* [DOCUMENT EXTRACT]:
****************
Some authors deal with topics such as costs, economic evaluation and inventory calculation [33,34,35]. These topics are related to the issue.

This article deals with the equipment selection problem, which was also defined by the authors Gu et al. (2010) [9] as one of the five major decisions of warehouse design problems.

3. Methodology

The warehouse system forms the technical side of the warehouse subsystem. The warehouse system groups together two or more devices and means (storage and service equipment), forming a whole for the storage area, including their management. The warehouse system’s composition depends on the chosen warehouse technology, and it consists of two basic parts: the racking assembly and the service equipment [3].

The most important part of the warehouse system is the racking assembly, which must be designed so that it does not fall, e.g., due to improperly chosen type of racks, overloading of the racking assembly, under-sizing of the load-bearing capacity of the floor, unprofessional intervention in the racking assembly, but also by not using protective elements such as bumpers, protective barriers and supports to strengthen and protect the rack stands.

Service equipment that performs storage and retrieval operations within the storage area (forklifts, rack stackers, etc.) must be designed to be compatible with the rack assembly, load-bearing capacity, lift height, and equipment dimensions to the width of the handling aisle.

These two basic parts complement the information resources that are part of the management system—the warehouse operation management and they ensure information flows in the warehouse operation. This category includes information means for identifying the storage place, e.g., labels indicating the racking boards, labels for the systematic numbering of all places in the racking system, and the information means by which the operator information and control system of a warehouse is equipped. The design of this group of information means is usually part of separate projects focused on the design of an information or management system for a warehouse.

The starting point for the process of designing a warehouse system represents the process of designing logistic systems that is carried out in several consecutive phases described by authors Malindzak et al. in the book titled Design of Logistic System (Theory and Applications): Project Identification, Selection of the paradigm of the design process, System analysis, Synthesis of the logistical system, Project evaluation [36].

Phases and basic steps have been defined for the process of designing warehouse systems, they are described in Figure 1.

Phase 1: Project identification.

Step 1: problem definition (WS design, reconstruction of WS, solution of isolated problem of WS). The design of a storage system for large warehouses, e.g., the input material warehouse, the company dispatch warehouse, the distribution warehouse, is usually a particular design. In the case of the design of intermediate warehouses in production, the warehouse system’s design is in most cases part of the design of the production system. However, in practice, the problems of dimensioning existing intermediate warehouses are often additionally solved for several reasons, e.g., increasing production efficiency, increasing production, etc.

Step 2: Defining the global design objective and sub-objectives.

Step 3: Identification of primary data entering and restricting conditions to the design solution, such as: storage technology, structure and height of stored stocks, activities performed in warehouses, warehouse dimensions, spatial arrangement of the warehouse, number of received items, technical means used in case of reconstruction of the existing storage system, etc.

Phase 2: Selection of design paradigm.
****************
* [THE EXERCISE]: Reproduce the passage of the warehouse design text between "Step 1: problem" and "increasing production, etc.", inclusive.

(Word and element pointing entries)
****************
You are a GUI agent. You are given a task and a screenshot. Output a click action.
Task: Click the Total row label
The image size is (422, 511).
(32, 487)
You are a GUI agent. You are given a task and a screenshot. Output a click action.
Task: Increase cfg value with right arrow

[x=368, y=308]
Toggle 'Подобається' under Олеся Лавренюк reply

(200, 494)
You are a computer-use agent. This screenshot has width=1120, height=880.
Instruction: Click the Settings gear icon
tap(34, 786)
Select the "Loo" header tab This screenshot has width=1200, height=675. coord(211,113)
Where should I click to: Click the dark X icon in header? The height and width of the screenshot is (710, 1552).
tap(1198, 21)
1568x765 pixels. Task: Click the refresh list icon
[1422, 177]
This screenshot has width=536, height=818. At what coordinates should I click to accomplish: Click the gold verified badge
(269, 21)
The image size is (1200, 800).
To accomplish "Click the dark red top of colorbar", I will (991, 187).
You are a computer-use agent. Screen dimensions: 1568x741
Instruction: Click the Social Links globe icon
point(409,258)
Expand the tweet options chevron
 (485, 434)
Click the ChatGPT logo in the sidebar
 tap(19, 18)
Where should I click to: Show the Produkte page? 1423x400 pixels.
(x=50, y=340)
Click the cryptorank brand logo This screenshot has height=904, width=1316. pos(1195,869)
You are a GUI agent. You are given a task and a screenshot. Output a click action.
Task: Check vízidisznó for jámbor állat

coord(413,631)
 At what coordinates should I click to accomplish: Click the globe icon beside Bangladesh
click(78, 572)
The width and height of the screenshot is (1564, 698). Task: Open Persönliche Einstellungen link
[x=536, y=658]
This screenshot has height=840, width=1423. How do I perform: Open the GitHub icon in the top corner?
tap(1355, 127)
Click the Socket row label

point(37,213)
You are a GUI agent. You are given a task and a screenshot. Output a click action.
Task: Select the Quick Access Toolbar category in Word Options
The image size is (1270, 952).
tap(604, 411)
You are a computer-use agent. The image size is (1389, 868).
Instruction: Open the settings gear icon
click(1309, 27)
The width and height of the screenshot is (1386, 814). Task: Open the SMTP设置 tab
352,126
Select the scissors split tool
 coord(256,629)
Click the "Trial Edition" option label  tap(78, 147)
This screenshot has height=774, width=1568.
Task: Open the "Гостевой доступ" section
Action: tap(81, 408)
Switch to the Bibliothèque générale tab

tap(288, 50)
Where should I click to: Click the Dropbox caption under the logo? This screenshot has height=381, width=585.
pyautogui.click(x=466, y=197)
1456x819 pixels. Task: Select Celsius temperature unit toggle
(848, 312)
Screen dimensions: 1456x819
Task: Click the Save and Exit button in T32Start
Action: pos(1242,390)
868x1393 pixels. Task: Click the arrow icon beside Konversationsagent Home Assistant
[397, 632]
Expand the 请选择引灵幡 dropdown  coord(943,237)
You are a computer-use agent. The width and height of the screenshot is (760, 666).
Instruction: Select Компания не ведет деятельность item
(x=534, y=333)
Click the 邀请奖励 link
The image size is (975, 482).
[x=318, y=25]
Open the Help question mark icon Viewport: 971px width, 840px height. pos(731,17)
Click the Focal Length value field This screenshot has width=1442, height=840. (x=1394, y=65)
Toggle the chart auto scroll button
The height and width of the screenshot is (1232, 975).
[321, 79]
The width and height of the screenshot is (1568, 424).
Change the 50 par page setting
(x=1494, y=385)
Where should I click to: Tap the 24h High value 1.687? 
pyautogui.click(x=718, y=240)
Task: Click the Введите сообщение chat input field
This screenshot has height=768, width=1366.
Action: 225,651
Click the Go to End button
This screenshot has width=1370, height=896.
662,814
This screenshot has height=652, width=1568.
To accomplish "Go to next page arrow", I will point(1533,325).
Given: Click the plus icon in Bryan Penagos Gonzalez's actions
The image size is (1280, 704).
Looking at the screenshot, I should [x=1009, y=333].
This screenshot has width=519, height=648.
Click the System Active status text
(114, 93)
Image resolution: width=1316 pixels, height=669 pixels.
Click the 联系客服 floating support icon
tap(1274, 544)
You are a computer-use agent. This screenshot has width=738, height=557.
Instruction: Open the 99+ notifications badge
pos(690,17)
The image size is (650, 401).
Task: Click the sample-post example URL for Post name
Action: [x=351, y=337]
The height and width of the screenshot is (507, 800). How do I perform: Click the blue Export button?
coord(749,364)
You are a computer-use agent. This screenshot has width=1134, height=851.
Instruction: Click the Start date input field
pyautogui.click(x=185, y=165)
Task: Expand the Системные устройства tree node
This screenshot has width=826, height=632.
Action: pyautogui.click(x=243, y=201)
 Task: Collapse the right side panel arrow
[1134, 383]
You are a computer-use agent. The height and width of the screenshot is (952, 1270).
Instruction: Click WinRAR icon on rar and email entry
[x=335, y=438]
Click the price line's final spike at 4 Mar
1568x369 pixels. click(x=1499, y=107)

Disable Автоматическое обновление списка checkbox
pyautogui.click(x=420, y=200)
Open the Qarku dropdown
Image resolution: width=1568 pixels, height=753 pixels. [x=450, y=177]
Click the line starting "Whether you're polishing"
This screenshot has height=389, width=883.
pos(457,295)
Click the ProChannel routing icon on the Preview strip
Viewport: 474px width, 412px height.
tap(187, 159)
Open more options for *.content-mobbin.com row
****************
* [ANSWER FOR THIS EXERCISE]:
Step 1: problem definition (WS design, reconstruction of WS, solution of isolated problem of WS). The design of a storage system for large warehouses, e.g., the input material warehouse, the company dispatch warehouse, the distribution warehouse, is usually a particular design. In the case of the design of intermediate warehouses in production, the warehouse system’s design is in most cases part of the design of the production system. However, in practice, the problems of dimensioning existing intermediate warehouses are often additionally solved for several reasons, e.g., increasing production efficiency, increasing production, etc.